Living At Home Is Way Cool

This is a guest post I originally submitted to The Lost Art of Self-Preservation. Please read and comment on it there.

If you’re young and live in the same city as your parents, you should seriously consider moving back in with them.

I’m almost twenty-six years old. I live with my Dad and it’s great. I have zero plans to move out any time soon. My choice isn’t one that everyone can make, but if moving back in with Mom and/or Dad is an option, you’re a fool if you dismiss the idea out of hand.

Consider the huge advantages of living at home. Between rent, bills and food, you’ll save $2-3000 a month compared to living a comfortable yuppie lifestyle, and ~$1000 a month compared to living a starving student lifestyle. Also, your parents probably have a car, so there’s another $500-1000/month in lease, repairs, insurance (being a secondary driver is much cheaper) and other car-related costs.

If you have a low-paying job, your only alternative to staying at home is to live like a bum and have zero savings. If you have a good job, living at home means an extra $30,000 in your bank account at the end of each year.

Then there are the non-financial benefits. These will be different for everyone, but for me:

– My father cooks all the time (and most of it is Paleo-friendly). Our fridge is always filled with leftover pot roasts, chilis, and hunks of meat. This saves me 3-5 hours of food prep time every week.

– I get to hang out with a crazy, fun, energetic dog while only having to take him out for a run whenever I feel like it.

– Living in an apartment would be a pain in the ass with my skis, bike, and sweaty hockey equipment

So what about the drawbacks?

Well, I live in the suburbs. This is great when I want to walk through my backyard and go for a run through a forest, but I would like to live somewhere more central. Sometimes I’d rather have the privacy of living solo (although in a big house with just my father and I, it’s not much of an issue.) Lastly, I may be nice to have around at times, but I also realize that I am imposing on my father to some extent.

These are all valid objections, but it’s clear that the pros far outweigh the cons. Of course, I’ve left out one big one.


What the hell do I do when I want to bring a girl home?

Simply, I don’t.

I only date women who have their own apartments. Or, awkwardly, girls who live at home but with stupid and/or sexually liberal parents.

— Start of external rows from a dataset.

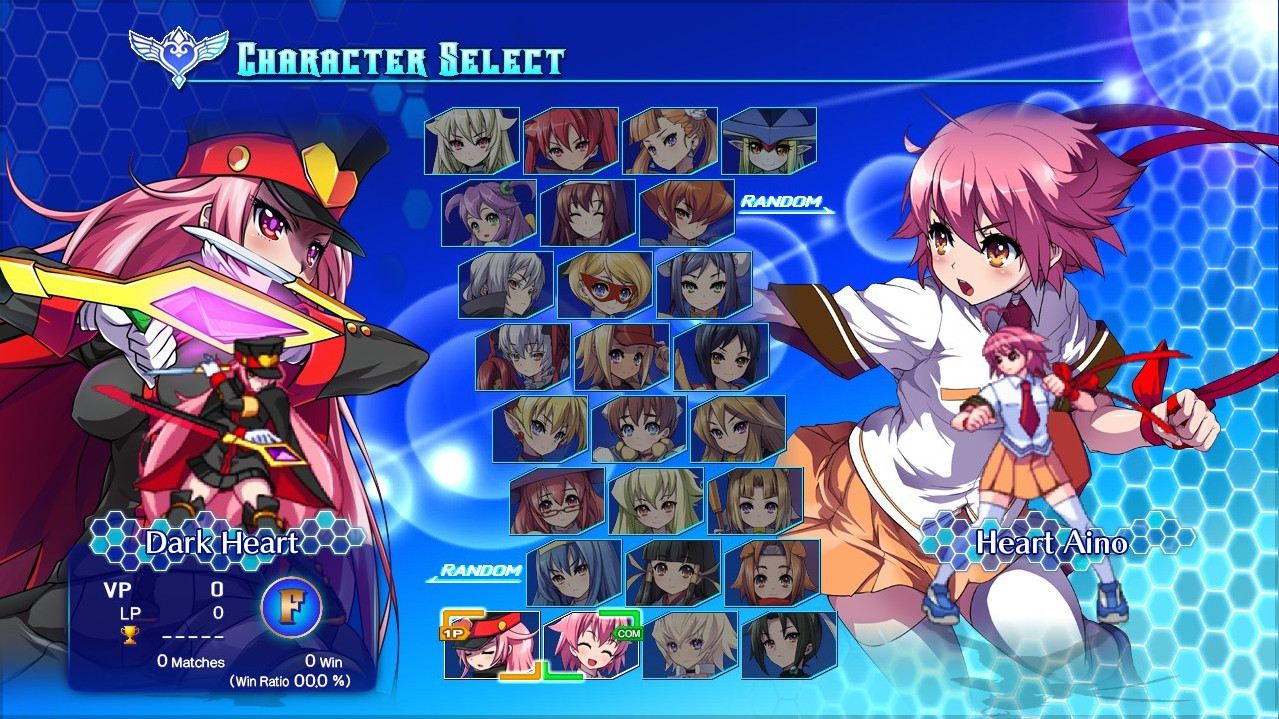The width and height of the screenshot is (1279, 719).
Task: Choose the character with the blue witch hat
Action: (769, 141)
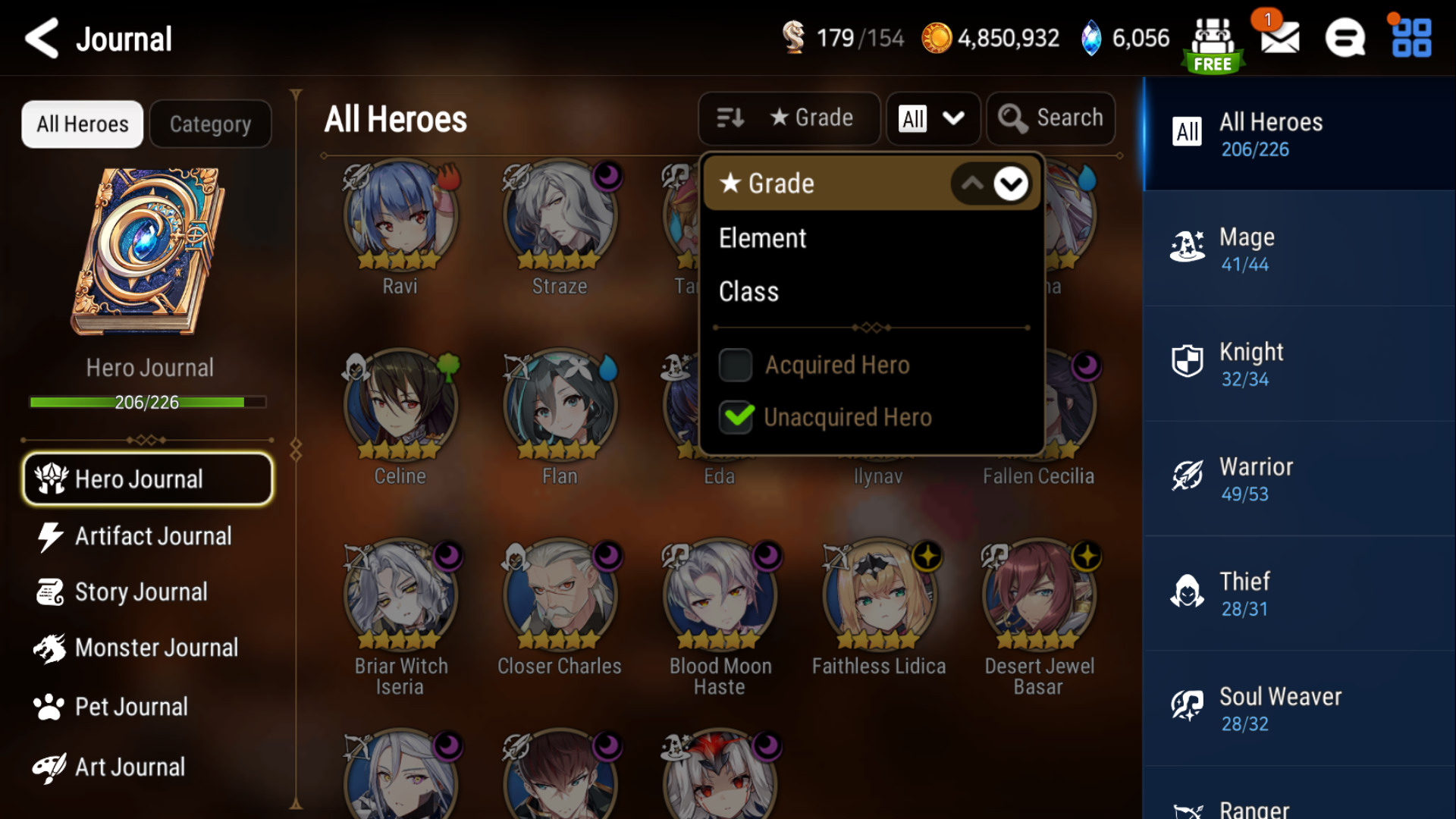Image resolution: width=1456 pixels, height=819 pixels.
Task: Show only Thief heroes
Action: coord(1298,594)
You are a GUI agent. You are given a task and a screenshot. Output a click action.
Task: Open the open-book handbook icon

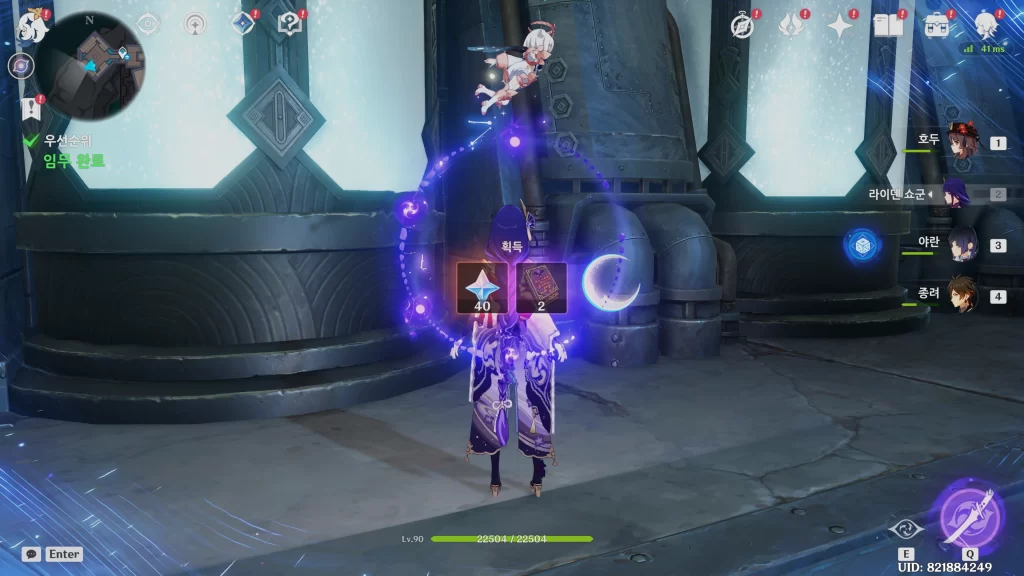(x=888, y=26)
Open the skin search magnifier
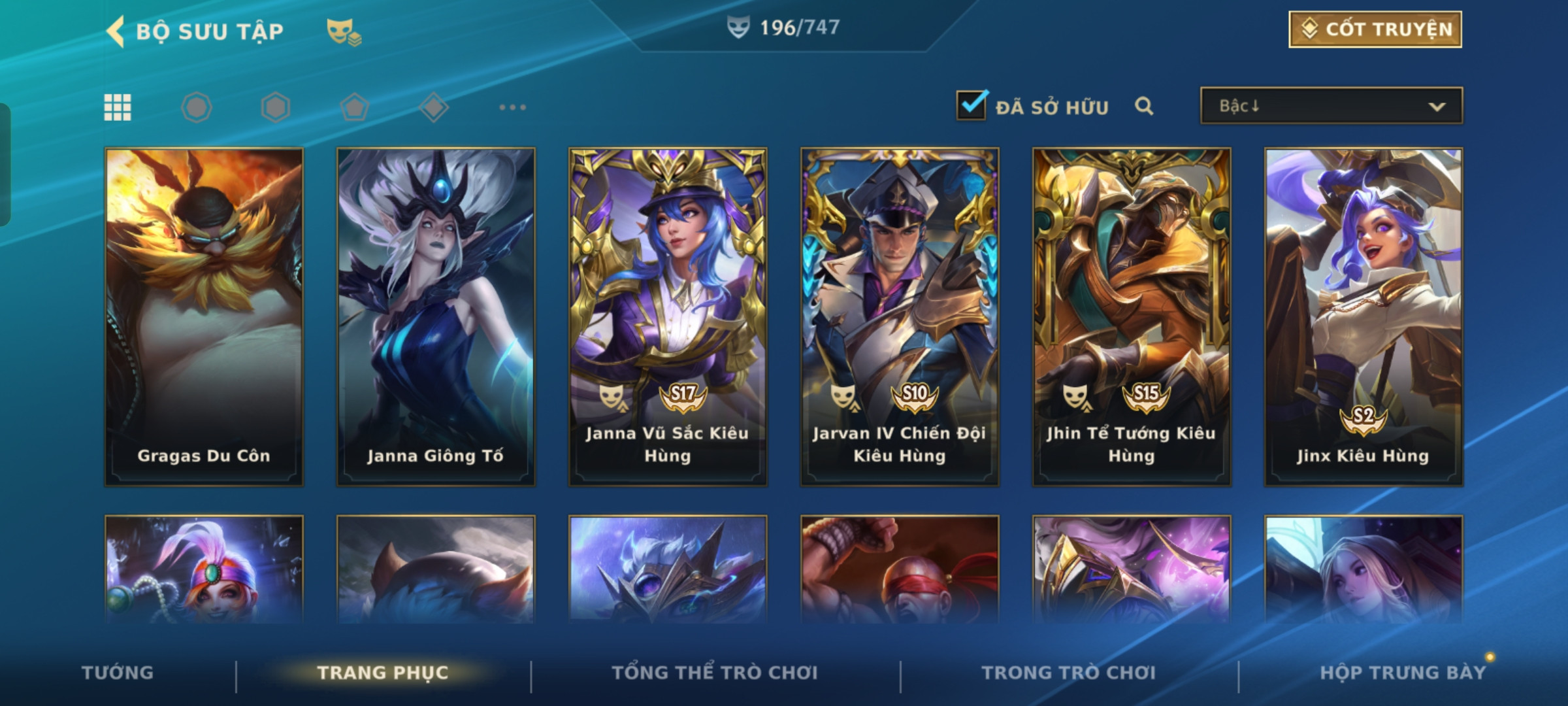The image size is (1568, 706). click(x=1143, y=106)
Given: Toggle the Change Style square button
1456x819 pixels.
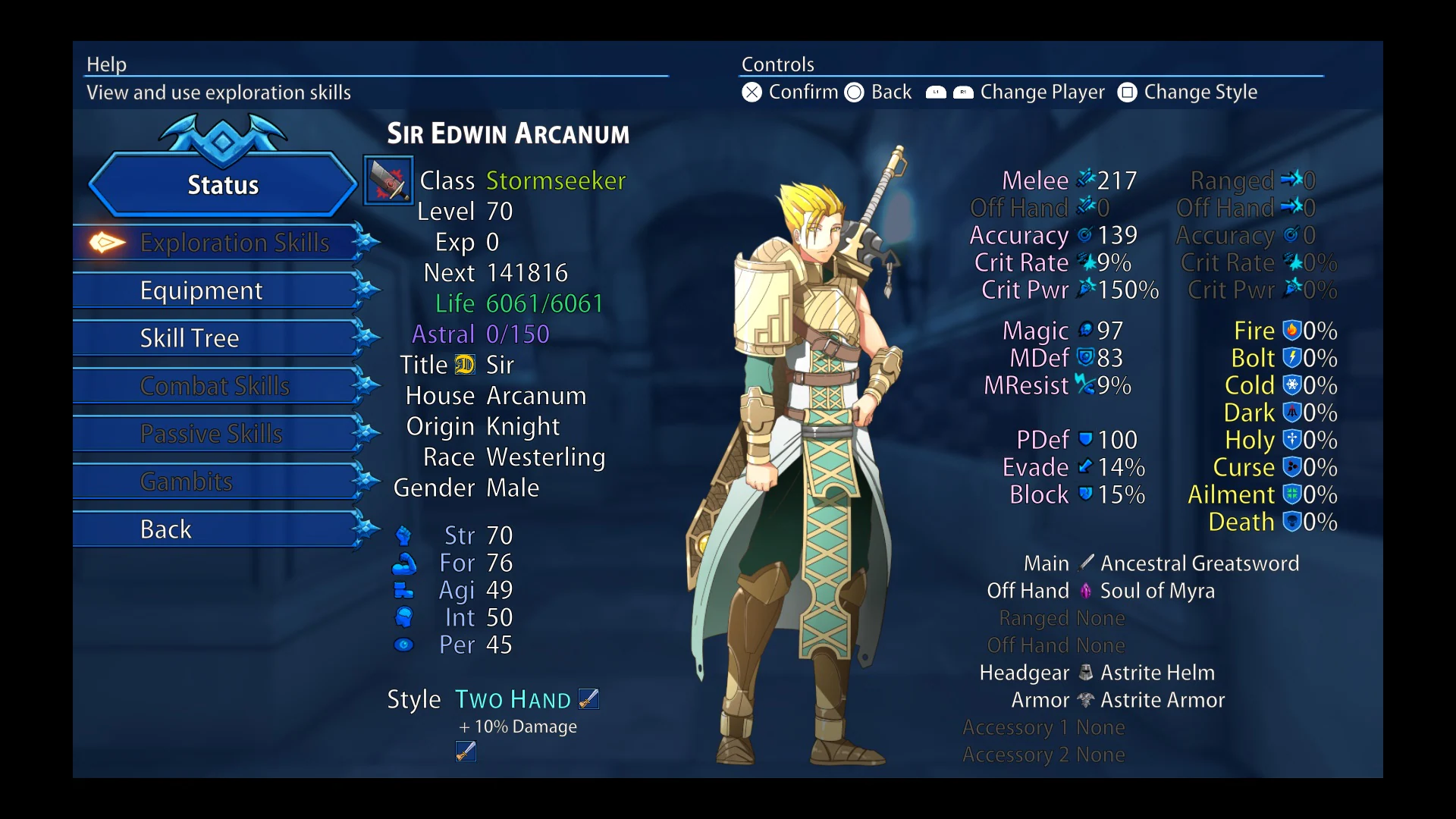Looking at the screenshot, I should (1127, 92).
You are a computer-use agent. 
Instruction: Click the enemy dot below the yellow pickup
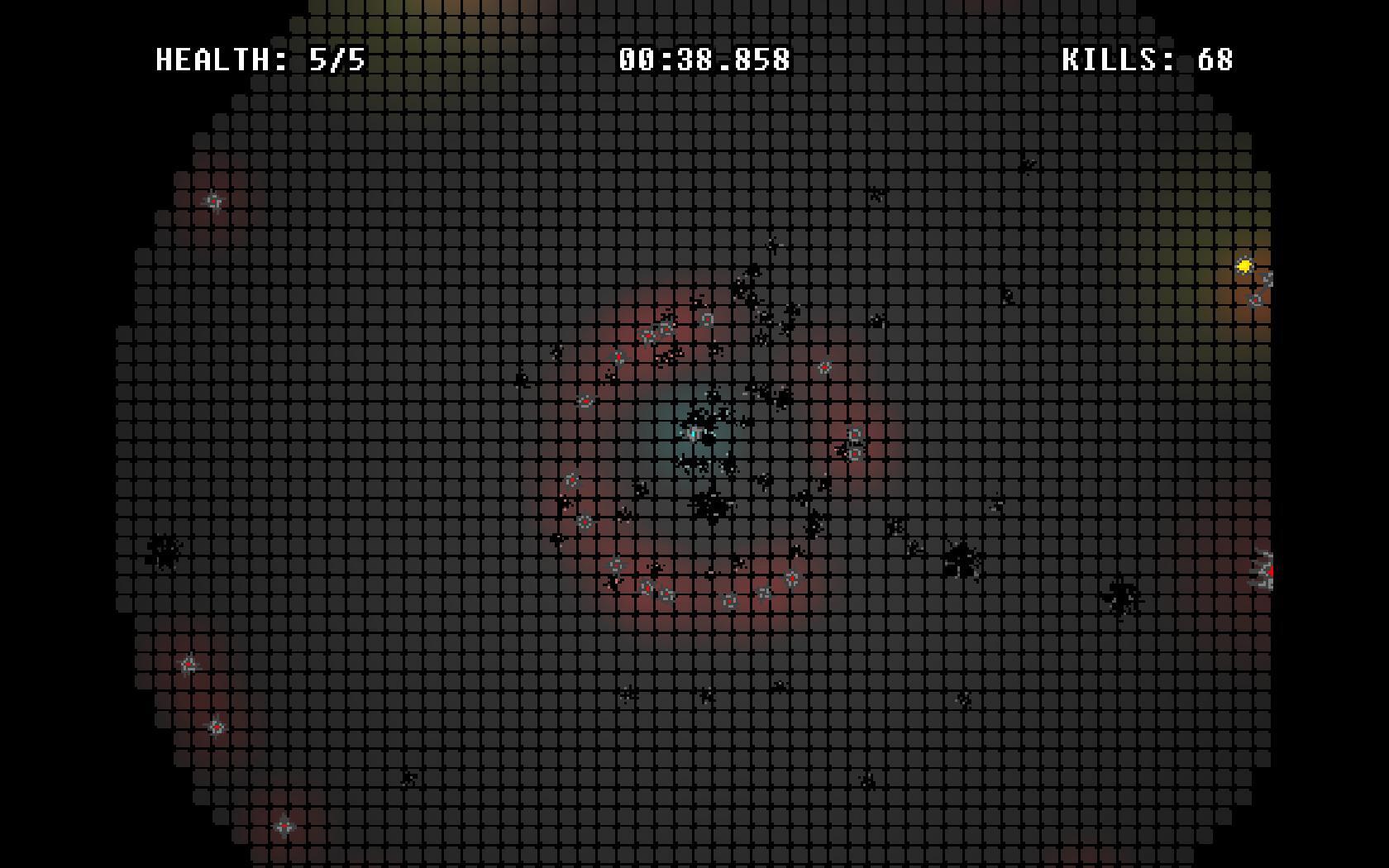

Doesn’t that make me a selfish parasite? Sure. But haven’t you heard? Selfishness is in. Parasitism is the new pink. Rule #1 of living at home: Always keep a stable of regulars with comfortable, centrally-located apartments.

So what do I do when I meet a pretty girl and she lives with her parents or judgemental roommates? I convince her to invite me over anyway. Occasionally, I’ll invite her over to my place, since my father doesn’t even really care – I just consider it a bit rude, and unnecessary. When two people want to bang, logistics have a way of taking care of themselves.

But aren’t girls turned off by my living situation? Nope. At least, rarely. Lots of girls (and guys) like to tease me about it. But few girls actually lose attraction, and once I explain my reasons, the fact that I’m doing something smart and unconventional is hot. Party girls who just want to fuck don’t give a shit about your apartment, and they’ll like that you don’t give a shit either. You’re appealing to their lust for an unemployed but interesting bum (even if you have a job). Good girls will admire you for bucking the conventional wisdom, saving money for your (Cue hamster wheel: “OUR!!!??!”) future, and staying close to your family.

And staying close to your family is, believe it or not, a good thing over and above the fact that it moistens panties. My father is one of my best friends, and it’s nice to see him on the 3-4 days per week that I sleep at home. I’ve taught him a thing or two about yoga, weight training, paleo eating and, believe it or not, Game, and the old man still has a few lessons to teach me as well.

One of the worst evils of our postmodern age is the gradual breakdown of family and friendship, the destruction of the social bonds that hold us together. The cultural stigma against adults living with their parents is just one small front in a culture war that seeks to tear us apart at the seams. Reaping the benefits of living with your parents – and paying them back when their age advances, their health declines, and you are their only alternative to a cold, gray nursing home – is a small act of rebellion against those who wish to rob that from us.